TASK ITEM
What you return should be the lines from the first line of the records below through the line holding "Task: Open the Capacity dropdown arrow", unchanged.

### THE RECORDS

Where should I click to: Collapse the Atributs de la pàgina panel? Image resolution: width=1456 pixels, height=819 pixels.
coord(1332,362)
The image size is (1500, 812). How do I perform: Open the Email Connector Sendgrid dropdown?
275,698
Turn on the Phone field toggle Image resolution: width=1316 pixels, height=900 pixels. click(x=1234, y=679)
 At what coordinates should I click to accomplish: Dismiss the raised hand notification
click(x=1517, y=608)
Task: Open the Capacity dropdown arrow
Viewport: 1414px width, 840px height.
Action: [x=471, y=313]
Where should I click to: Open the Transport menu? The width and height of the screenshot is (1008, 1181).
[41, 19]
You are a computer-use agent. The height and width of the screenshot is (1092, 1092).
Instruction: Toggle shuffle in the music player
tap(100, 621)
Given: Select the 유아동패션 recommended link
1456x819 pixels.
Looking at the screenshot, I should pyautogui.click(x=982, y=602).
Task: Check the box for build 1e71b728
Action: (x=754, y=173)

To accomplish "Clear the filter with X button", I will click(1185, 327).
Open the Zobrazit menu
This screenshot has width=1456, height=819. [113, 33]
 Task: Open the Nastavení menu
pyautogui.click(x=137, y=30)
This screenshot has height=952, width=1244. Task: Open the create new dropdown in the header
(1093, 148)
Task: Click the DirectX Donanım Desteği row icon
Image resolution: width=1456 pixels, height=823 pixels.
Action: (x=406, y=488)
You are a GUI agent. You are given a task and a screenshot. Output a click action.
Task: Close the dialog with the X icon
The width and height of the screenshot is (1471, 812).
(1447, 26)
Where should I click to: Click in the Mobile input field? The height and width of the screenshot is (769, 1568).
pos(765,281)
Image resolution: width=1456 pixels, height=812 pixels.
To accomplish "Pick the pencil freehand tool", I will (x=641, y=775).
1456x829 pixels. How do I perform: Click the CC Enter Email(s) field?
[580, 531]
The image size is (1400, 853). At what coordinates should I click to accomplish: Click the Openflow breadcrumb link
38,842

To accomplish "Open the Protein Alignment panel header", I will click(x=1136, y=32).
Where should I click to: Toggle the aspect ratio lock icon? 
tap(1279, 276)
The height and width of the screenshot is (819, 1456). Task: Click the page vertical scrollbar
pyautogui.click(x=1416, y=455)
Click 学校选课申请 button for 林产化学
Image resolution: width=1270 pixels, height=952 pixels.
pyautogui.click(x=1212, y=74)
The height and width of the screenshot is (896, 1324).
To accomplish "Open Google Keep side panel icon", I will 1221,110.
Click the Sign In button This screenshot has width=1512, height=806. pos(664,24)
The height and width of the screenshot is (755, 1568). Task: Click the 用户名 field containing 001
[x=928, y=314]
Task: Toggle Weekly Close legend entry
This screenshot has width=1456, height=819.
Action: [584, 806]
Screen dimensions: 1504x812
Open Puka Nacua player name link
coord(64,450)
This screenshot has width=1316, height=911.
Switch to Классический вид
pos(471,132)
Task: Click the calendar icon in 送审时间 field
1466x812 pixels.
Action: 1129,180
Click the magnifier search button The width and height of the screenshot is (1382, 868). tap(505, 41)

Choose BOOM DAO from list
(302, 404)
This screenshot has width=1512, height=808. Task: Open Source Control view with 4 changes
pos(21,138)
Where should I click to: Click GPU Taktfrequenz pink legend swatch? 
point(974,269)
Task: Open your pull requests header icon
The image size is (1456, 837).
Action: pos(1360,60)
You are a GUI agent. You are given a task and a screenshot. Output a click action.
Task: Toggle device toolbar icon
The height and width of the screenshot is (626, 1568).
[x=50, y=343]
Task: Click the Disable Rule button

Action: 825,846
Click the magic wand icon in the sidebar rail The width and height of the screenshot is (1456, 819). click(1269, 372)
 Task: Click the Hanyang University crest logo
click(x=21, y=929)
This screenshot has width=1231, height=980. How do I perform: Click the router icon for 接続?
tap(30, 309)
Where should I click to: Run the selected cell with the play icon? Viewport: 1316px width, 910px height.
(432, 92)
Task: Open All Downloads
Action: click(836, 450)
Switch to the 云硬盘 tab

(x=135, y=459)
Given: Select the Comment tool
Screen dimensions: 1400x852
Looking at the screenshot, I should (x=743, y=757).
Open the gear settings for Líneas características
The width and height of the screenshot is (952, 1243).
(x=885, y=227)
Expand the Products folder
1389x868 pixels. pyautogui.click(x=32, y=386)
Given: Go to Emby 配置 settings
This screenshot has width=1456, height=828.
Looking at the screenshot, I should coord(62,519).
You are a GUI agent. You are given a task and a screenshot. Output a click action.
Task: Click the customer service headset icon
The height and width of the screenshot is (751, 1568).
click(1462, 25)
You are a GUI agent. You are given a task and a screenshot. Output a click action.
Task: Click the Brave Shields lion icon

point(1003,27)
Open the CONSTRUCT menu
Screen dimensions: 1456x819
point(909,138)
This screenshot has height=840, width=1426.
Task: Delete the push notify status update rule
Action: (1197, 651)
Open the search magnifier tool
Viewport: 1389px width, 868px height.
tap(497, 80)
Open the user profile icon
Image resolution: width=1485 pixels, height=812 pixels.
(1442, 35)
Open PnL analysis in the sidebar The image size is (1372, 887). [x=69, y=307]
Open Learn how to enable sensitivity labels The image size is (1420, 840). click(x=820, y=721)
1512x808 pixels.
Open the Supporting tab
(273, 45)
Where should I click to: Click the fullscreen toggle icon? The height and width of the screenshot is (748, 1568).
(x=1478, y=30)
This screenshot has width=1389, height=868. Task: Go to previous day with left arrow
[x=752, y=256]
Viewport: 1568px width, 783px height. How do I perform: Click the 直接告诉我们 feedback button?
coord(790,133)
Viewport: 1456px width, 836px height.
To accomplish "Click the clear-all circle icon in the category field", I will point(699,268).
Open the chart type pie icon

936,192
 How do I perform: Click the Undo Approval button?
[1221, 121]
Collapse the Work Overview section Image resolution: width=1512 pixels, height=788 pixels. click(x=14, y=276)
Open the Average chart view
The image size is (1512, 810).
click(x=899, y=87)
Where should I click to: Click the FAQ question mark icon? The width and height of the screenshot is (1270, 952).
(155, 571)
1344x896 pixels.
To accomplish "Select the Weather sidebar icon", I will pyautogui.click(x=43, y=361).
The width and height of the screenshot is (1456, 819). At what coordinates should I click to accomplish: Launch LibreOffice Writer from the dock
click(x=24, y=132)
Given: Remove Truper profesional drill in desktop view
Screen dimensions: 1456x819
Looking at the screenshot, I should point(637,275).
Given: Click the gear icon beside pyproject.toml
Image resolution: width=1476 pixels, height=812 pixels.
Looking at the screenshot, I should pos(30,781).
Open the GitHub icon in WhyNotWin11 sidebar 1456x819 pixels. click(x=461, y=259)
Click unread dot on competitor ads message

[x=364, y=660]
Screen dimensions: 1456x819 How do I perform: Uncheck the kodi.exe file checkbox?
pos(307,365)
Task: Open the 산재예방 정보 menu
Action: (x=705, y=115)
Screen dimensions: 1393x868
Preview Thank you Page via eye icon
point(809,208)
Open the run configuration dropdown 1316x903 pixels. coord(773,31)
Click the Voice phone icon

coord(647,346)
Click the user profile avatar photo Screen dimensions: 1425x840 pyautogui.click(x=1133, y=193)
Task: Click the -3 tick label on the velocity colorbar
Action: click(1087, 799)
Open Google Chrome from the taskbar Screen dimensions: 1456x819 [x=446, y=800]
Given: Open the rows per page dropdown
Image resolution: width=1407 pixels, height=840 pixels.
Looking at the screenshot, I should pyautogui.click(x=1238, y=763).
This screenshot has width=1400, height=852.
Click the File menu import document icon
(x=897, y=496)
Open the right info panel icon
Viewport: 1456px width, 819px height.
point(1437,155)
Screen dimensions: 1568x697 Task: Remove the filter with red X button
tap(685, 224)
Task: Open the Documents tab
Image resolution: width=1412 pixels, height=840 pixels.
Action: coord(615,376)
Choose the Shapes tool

######

SOLUTION TO THIS TASK
Where should I click to: Collapse the Atributs de la pàgina panel? Image resolution: width=1456 pixels, height=819 pixels.
coord(1332,362)
The image size is (1500, 812). How do I perform: Open the Email Connector Sendgrid dropdown?
275,698
Turn on the Phone field toggle Image resolution: width=1316 pixels, height=900 pixels. click(x=1234, y=679)
 At what coordinates should I click to accomplish: Dismiss the raised hand notification
click(x=1517, y=608)
Task: Open the Capacity dropdown arrow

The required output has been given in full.